Wolfgang Klette, 1979 die Nummer fünf auf der Liste seiner Partei, die vier Abgeordnete in das Stadtparlament schicken konnte, begründete seine Wahlanfechtungsklage mit Paragraph 13, Absatz 6 des nordrhein-westfälischen Kommunalwahlgesetzes. Danach können Angestellte einer Gesellschaft, an der die Gemeinde maßgeblich beteiligt ist, nicht zugleich der Ratsvertretung dieser Gemeinde angehören, soweit sie allein oder mit anderen berechtigt sind, das Unternehmen in seiner Gesamtheit zu vertreten. Und aus der FDP-Sicht ist dies bei Heinz Hossiep der Fall. Der Volkswirt amtiert zugleich als Geschäftsführer der „Vereinigten Bochumer Wohnungeseilschaft mbH“, einem Unternehmen, dessen Stammanteile mit rund 50 Prozent die Stadt Bochum hält. Von 14 Mitgliedern im Aufsichtsrat entsendet die Stadt sieben und stellt mit dem Oberstadtdirektor auch den Aufsichtsratsvorsitzenden. Der Mann, dem Hossiep als Fraktionschef politisch auf die Finger schaut, kontrolliert seinerseits den angestellten Wohnungsgeschäftsführer Hossiep. Angesichts weiterer Funktionen des SPD-Fraktionsfünrers – Mitglied im Ältestenrat und Hauptausschuß der Stadt, Vorsitzender des Ausschusses für Stadtentwicklung und Stadtplanung sowie Aufsichtsvorsitzender des städtischen Ablegers „Freizeitgesellschaft mbH“ – schließt die FDP die „Gefahr von Entscheidungskonflikten“ nicht aus.

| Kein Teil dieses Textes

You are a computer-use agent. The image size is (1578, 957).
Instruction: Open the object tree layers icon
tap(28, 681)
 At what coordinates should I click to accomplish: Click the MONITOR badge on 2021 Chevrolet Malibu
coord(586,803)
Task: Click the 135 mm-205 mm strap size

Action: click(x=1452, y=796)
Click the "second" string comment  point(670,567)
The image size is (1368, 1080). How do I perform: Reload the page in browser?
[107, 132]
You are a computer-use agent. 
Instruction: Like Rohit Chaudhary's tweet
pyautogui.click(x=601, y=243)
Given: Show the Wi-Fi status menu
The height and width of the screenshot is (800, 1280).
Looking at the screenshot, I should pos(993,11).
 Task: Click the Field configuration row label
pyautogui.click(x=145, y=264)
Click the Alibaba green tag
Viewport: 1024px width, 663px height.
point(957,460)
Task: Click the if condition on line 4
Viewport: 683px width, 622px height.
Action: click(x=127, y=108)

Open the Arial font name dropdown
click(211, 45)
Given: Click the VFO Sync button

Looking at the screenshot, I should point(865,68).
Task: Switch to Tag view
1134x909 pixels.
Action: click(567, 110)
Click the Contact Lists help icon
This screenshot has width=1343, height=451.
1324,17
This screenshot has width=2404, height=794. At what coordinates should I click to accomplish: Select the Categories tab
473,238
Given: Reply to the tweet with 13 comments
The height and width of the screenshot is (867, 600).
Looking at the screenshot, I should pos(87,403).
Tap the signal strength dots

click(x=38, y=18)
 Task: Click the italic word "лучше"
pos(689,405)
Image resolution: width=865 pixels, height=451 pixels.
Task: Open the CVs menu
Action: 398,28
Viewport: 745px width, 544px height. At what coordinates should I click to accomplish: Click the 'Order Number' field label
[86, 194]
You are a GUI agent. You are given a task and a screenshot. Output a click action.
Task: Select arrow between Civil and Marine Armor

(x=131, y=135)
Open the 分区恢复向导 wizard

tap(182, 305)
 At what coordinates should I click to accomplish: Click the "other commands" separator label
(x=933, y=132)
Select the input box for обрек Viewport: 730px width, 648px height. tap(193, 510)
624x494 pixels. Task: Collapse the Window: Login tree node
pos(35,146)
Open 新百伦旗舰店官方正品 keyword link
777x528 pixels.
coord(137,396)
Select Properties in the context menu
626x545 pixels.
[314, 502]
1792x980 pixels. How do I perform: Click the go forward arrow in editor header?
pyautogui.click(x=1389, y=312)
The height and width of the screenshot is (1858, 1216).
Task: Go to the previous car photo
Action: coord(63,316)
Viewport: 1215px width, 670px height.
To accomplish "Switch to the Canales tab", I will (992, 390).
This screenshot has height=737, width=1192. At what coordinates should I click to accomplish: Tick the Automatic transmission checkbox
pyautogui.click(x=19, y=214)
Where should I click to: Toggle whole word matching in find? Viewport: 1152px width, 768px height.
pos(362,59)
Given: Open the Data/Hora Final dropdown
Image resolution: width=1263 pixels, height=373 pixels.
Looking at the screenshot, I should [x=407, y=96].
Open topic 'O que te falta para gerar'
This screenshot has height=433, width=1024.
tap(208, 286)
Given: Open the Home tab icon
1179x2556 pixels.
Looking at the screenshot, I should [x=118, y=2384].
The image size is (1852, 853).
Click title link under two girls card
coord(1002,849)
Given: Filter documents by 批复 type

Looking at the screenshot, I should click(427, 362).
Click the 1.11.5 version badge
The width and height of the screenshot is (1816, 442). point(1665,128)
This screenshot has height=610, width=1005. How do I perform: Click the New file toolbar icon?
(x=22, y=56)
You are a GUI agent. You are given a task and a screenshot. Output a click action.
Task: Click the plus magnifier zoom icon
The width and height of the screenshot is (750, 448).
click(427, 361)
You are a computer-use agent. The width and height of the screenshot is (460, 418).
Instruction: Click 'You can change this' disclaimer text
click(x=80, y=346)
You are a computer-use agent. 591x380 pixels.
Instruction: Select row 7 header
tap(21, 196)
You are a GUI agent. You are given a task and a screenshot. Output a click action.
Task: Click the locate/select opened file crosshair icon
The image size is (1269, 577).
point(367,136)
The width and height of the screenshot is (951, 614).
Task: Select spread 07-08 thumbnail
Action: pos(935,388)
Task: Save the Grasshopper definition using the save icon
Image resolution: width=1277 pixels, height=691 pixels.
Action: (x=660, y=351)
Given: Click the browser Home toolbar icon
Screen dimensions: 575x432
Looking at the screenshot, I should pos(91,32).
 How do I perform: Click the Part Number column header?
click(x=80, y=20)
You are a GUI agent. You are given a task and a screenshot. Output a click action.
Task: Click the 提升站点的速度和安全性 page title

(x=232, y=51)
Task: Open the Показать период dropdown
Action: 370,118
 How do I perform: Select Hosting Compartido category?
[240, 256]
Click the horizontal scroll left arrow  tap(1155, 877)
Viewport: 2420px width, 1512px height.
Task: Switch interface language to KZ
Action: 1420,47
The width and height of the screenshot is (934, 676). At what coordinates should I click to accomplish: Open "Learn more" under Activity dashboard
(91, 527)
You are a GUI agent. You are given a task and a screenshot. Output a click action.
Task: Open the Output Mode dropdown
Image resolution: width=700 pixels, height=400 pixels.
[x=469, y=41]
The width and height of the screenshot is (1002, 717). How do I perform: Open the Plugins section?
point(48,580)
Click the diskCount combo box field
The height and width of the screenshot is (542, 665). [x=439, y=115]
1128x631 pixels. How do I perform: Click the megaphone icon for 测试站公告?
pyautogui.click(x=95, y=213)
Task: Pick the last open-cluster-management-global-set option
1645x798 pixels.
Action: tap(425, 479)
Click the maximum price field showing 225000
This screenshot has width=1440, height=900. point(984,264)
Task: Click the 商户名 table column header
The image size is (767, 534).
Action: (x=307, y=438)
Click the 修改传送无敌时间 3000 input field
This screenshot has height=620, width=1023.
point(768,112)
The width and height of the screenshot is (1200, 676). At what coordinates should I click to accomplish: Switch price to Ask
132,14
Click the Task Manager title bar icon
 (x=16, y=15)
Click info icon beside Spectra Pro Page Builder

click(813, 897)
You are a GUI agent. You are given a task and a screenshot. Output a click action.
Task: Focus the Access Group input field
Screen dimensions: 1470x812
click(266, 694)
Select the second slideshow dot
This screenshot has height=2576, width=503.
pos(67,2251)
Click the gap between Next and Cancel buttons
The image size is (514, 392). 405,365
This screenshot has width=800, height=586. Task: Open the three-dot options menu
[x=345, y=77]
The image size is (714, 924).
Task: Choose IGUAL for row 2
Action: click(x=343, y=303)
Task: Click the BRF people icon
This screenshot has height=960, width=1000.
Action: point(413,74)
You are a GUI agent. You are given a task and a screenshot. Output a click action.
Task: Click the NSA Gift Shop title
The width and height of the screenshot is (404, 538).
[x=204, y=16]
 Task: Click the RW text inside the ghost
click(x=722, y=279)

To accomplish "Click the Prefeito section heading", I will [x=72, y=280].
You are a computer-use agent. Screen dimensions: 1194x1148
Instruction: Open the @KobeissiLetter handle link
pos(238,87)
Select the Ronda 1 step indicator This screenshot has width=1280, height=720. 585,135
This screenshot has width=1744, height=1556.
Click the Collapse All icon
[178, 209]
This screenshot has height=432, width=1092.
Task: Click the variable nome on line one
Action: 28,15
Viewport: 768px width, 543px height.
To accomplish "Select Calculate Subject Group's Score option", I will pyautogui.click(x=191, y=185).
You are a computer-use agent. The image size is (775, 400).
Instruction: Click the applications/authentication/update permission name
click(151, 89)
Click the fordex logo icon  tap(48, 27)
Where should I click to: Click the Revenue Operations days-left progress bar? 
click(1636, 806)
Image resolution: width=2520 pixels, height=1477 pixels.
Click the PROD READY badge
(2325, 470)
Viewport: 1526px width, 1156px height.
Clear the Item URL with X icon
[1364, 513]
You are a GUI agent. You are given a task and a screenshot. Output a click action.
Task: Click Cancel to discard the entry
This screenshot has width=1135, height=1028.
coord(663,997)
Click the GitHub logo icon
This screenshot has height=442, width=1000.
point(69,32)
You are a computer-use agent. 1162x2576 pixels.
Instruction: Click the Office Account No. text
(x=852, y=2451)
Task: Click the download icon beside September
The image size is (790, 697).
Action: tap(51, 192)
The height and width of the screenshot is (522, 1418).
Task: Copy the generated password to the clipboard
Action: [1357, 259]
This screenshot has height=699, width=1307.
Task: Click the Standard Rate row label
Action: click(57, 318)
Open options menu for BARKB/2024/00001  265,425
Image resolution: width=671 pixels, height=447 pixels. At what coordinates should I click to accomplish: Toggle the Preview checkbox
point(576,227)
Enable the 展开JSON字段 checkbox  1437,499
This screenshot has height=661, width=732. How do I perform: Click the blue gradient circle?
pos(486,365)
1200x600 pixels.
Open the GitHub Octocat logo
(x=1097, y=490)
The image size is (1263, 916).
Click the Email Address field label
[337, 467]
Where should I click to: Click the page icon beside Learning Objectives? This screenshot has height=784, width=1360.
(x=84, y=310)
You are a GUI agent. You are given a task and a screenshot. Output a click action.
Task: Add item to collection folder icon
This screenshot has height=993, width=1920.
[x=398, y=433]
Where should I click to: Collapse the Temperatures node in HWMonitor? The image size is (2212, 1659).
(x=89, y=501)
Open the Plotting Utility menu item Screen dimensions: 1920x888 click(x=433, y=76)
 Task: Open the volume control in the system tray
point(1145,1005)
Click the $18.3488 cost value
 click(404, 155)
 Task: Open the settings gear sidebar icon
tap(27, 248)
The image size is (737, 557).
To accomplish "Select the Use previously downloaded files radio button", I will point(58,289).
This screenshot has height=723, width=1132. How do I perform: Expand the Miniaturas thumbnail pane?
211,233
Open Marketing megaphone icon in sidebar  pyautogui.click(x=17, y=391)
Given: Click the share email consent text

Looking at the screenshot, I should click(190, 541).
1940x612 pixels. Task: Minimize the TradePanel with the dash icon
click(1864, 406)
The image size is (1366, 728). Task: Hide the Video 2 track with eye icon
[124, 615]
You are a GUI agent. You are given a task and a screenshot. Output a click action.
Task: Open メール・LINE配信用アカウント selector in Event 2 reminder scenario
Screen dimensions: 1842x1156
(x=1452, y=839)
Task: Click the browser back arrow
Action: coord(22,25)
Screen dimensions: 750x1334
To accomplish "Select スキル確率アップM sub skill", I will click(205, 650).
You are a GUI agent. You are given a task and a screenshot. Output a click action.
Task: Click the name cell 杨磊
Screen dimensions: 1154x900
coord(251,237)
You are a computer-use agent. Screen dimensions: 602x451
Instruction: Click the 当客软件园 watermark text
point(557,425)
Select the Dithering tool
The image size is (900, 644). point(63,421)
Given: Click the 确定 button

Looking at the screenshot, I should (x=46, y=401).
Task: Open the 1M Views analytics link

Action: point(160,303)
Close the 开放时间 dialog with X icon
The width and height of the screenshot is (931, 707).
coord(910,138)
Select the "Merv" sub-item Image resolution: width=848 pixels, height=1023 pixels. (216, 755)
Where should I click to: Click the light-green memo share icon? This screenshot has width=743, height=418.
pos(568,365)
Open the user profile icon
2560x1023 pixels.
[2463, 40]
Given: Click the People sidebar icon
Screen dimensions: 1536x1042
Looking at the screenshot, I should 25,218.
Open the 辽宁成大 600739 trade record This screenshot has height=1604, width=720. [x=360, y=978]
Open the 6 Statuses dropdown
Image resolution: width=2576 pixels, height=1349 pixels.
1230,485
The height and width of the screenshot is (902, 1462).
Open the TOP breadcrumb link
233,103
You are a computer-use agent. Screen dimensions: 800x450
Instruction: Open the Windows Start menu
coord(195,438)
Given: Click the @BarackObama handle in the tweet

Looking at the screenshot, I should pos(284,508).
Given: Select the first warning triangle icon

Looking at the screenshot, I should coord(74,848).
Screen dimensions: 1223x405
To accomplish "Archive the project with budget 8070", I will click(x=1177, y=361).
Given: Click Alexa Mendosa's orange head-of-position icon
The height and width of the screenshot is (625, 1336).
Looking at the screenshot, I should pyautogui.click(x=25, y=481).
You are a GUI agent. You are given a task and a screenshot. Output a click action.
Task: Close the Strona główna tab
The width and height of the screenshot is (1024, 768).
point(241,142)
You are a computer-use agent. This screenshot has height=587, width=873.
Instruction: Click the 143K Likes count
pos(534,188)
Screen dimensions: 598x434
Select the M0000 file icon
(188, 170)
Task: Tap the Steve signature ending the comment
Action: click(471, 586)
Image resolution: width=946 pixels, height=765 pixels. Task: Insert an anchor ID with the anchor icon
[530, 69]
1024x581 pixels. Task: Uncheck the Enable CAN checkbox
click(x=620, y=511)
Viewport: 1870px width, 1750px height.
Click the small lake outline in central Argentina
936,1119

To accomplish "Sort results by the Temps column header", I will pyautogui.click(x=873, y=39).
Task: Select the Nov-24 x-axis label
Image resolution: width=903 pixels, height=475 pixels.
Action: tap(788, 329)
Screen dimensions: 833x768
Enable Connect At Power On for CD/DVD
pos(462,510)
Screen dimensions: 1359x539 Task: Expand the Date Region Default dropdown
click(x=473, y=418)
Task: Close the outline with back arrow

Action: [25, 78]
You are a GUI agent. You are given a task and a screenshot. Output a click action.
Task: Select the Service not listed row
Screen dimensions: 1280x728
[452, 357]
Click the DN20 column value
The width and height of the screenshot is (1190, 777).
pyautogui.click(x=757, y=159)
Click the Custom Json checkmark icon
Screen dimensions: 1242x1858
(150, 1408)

Für die FDP war es „schon schlimm genug, daß man den Weg zum Gericht suchen mußte, weil die SPD nach 36 Jahren Macht in Bochum gegen den Filz schon so unempfindlich geworden ist und die Grenze zwischen Amt und Mandat nicht mehr selber ziehen kann“. Da das Verwaltungsgericht der SPD keine „weiße Weste“ angezogen habe, geht die FDP in der gleichen Sache in die nächste Instanz. Falls die Richter abermals zwei Jahre benötigen, dürften dann fast schon die nächsten Kommunalwahlen vor der Tür stehen.

Ein anderes Stück wird vermutlich eher über die Bühne gehen. Der Intendant des Bochumer Schauspielhauses, Claus Peymann, der mit der SPD von Heinz Hossiep in Sachen Abriß des Jugend- und Kulturzentrums „BO-Fabrik“ keinen gemeinsamen Nenner finden konnte, bestellte jüngst bei Rolf Hochhuth ein Stück zum Thema „Filz“. K. D./R. H.